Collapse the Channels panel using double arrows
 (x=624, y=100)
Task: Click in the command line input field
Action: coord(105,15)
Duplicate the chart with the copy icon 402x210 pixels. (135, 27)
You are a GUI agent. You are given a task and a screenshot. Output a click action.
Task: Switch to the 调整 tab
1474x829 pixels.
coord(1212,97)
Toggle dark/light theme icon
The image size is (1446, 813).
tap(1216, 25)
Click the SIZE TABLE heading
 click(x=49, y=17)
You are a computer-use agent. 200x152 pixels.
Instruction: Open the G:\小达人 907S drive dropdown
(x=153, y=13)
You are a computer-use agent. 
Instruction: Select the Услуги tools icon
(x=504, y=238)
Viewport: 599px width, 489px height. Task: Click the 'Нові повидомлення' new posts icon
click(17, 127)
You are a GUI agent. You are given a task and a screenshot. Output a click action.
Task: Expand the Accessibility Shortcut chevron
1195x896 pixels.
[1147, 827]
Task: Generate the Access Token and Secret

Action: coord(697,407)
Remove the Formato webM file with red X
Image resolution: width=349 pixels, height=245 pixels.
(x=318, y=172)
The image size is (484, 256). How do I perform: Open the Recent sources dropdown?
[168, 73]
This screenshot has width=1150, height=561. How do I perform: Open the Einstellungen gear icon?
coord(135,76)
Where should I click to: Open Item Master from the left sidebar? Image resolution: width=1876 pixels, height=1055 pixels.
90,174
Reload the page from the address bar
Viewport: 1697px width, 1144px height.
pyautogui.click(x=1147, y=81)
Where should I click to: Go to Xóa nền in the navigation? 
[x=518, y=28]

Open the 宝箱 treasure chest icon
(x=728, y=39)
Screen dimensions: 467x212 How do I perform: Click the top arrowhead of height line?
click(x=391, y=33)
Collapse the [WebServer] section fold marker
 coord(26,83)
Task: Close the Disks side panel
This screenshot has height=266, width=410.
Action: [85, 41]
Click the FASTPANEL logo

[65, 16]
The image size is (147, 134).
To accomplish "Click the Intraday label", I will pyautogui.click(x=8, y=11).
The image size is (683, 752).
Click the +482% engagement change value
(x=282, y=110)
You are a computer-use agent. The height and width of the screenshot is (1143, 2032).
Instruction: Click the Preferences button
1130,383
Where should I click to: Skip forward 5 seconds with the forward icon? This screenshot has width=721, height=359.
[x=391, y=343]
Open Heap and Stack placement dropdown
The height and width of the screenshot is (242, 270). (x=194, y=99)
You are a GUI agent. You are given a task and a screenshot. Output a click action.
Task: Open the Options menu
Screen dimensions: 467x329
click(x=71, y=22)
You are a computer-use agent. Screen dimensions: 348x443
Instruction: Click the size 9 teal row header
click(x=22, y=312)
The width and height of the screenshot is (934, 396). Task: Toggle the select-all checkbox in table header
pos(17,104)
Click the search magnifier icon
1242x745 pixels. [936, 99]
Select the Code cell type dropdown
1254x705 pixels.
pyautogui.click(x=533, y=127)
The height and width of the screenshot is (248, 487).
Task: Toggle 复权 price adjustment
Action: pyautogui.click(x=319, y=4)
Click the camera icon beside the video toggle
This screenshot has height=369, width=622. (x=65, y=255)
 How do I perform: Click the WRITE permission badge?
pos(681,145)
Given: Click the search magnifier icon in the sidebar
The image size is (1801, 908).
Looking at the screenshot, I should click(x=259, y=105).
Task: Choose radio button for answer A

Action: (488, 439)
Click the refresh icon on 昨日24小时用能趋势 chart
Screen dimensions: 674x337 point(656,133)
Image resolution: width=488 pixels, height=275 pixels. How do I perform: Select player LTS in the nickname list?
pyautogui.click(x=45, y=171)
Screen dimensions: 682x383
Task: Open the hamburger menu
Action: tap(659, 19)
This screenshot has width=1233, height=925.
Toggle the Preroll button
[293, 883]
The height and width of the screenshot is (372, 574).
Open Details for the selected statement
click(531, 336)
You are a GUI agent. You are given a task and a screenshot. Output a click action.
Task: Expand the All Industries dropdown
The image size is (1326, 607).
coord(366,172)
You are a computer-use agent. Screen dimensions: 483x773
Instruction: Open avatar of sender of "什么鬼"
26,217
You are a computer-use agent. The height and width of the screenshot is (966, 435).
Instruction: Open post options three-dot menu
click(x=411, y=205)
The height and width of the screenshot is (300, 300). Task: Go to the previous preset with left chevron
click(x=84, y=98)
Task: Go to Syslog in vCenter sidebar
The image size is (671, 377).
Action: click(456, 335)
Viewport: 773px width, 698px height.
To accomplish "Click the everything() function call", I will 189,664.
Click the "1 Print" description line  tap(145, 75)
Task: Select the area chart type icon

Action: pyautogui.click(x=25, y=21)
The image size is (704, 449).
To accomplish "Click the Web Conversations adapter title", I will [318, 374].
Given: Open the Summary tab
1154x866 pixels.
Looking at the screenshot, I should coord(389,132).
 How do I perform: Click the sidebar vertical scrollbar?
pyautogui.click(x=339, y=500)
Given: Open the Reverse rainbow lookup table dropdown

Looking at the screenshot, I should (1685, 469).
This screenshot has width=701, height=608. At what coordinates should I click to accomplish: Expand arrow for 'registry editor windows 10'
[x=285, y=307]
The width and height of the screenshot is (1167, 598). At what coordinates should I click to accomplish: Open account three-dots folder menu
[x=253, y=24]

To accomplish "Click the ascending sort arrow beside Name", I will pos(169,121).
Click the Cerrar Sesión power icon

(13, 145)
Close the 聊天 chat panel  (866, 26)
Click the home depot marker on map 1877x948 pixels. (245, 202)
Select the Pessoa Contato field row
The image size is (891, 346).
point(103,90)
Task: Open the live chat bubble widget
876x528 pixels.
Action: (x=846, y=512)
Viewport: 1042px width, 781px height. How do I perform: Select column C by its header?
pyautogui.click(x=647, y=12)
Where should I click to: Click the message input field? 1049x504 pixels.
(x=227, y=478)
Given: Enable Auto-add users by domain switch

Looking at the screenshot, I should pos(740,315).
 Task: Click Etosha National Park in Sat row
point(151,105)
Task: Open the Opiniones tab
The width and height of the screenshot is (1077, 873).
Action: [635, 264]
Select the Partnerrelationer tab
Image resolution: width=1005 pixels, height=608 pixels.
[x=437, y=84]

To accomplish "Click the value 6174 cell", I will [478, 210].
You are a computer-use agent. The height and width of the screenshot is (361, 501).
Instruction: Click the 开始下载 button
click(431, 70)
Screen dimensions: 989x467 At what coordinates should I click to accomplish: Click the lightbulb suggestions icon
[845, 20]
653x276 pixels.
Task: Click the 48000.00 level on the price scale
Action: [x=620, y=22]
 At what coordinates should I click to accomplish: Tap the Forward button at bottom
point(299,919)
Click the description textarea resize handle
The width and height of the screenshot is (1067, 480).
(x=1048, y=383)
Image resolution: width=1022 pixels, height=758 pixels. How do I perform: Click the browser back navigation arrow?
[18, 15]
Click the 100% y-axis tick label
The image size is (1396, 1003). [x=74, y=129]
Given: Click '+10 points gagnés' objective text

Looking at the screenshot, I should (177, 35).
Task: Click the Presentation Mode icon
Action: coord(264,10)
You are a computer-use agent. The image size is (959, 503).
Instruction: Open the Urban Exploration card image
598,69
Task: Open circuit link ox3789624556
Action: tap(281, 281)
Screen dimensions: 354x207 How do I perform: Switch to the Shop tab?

Written task:
Extract each line in the records above that contains the word "button", copying the lines in the order they appear.

Written response:
Instruction: Click the Preferences button
Task: Choose radio button for answer A
Toggle the Preroll button
Instruction: Click the 开始下载 button
 At what coordinates should I click to accomplish: Tap the Forward button at bottom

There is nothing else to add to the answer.